After being demoed at the 2016 PAX East gamer festival in Boston, LawBreakers began closed alpha and beta testing. On June 30, 2017, Boss Key released an open beta for Windows on Steam, which lasted until July 5. A second open beta was available from July 28 to 31 for PC and PlayStation 4. The game was released for PC and PS4 on August 8, 2017. Physical editions were distributed by Limited Run Games.

Despite his experience developing games for Xbox consoles, game director Cliff Bleszinski decided to exclude the Xbox One from the initial launch of LawBreakers, citing the complexity of releasing the game across multiple platforms. However, in May 2020, he expressed regret that Xbox players familiar with his work on the Gears of War series were unable to support the game's release.

Similar to the concept of twin films, LawBreakers was developed independent of Blizzard Entertainment's Overwatch, which released the year prior, yet both games were highly similar hero shooters. In his 2022 memoir Control Freak, Bleszinski claimed that the 2014 reveal of Overwatch prompted one Boss Key artist to remark "We are so fucked." While critics differentiated the titles, such as LawBreakers' gameplay being faster and less reliant on ultimate abilities, Bleszinski later attributed the game's commercial failure to being overshadowed by Overwatch.

==Reception==

LawBreakers received "generally favorable" reviews from critics, according to review aggregator website Metacritic. Eurogamer ranked the game 39th on their list of the "Top 50 Games of 2017".

Aggregate score
| Aggregator | Score |
|---|---|
| Metacritic | (PC) 76/100 (PS4) 76/100 |

Review scores
| Publication | Score |
|---|---|
| Destructoid | 8.5/10 |
| Electronic Gaming Monthly | 7/10 |
| Game Informer | 7.75/10 |
| GameRevolution | 4 |
| GameSpot | 8/10 |
| GamesRadar+ | 4.5/5 |
| IGN | 7.9/10 |
| PC Gamer (US) | 84/100 |

===Decline===
Despite positive reviews, the game failed to gain a sufficient player base. According to Githyp, the closed-beta peaked at 7500 players on Steam, followed a month later by an open-beta with 40% fewer players. The game launched with a 60% lower player base than the beta peak and launched outside of the Steam top 100 Most Played Games. In an interview with GameSpot, game director Cliff Bleszinski stated that the PlayStation 4 version was doing much better, although he did not confirm any statistics. Bleszinski making the game a PlayStation exclusive on consoles was also criticized as playing a part in the lack of player numbers, with the Xbox being considered to have a wider fanbase for multiplayer first person shooters.

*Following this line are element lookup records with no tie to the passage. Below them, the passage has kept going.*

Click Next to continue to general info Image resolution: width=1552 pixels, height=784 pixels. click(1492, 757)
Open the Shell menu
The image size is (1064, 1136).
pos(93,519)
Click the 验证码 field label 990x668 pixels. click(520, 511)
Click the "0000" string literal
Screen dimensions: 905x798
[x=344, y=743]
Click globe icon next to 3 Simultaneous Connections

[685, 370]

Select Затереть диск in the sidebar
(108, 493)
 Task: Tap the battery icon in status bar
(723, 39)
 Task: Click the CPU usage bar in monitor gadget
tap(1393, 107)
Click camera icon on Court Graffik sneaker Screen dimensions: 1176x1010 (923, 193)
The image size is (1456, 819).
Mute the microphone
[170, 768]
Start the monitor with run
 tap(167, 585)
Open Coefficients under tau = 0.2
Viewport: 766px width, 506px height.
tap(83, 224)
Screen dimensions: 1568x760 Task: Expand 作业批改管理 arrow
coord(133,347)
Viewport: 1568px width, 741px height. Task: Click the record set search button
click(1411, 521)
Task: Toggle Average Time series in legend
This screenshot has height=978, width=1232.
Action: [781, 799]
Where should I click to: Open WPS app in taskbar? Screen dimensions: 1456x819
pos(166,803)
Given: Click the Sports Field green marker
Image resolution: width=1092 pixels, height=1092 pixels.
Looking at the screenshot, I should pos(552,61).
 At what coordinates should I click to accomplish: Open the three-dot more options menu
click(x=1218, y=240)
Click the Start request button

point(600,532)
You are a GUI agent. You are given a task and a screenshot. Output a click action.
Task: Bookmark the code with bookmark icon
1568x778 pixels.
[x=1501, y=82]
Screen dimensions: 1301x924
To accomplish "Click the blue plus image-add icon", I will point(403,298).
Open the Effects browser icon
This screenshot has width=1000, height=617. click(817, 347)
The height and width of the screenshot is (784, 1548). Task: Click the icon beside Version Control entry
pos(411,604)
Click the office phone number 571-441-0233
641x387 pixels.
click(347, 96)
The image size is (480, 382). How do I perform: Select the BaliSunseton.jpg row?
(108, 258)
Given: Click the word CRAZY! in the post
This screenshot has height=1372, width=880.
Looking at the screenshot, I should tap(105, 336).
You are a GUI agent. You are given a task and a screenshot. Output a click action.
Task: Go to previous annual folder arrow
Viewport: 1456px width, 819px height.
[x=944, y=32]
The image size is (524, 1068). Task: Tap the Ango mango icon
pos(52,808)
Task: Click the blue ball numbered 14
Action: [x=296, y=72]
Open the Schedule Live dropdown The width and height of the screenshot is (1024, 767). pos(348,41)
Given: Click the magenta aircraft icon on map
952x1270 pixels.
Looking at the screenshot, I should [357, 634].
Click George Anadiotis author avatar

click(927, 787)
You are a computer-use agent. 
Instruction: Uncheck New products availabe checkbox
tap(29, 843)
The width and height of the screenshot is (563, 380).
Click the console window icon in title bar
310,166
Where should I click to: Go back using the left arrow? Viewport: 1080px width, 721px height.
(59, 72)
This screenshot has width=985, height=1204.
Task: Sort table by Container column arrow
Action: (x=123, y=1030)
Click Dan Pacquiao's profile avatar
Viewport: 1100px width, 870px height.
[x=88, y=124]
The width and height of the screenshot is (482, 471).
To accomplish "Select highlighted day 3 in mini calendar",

In April 2018, Boss Key released a statement that the game failed to find enough of an audience to generate the funds necessary to keep the game sustained. On June 11, the game was made free-to-play on Steam with a notice that the servers would be shut down on September 14, 2018. The game was removed from Steam and is no longer available for purchase.

In April 2023, Cliff Bleszinski teased a possible revival of LawBreakers after 5 years.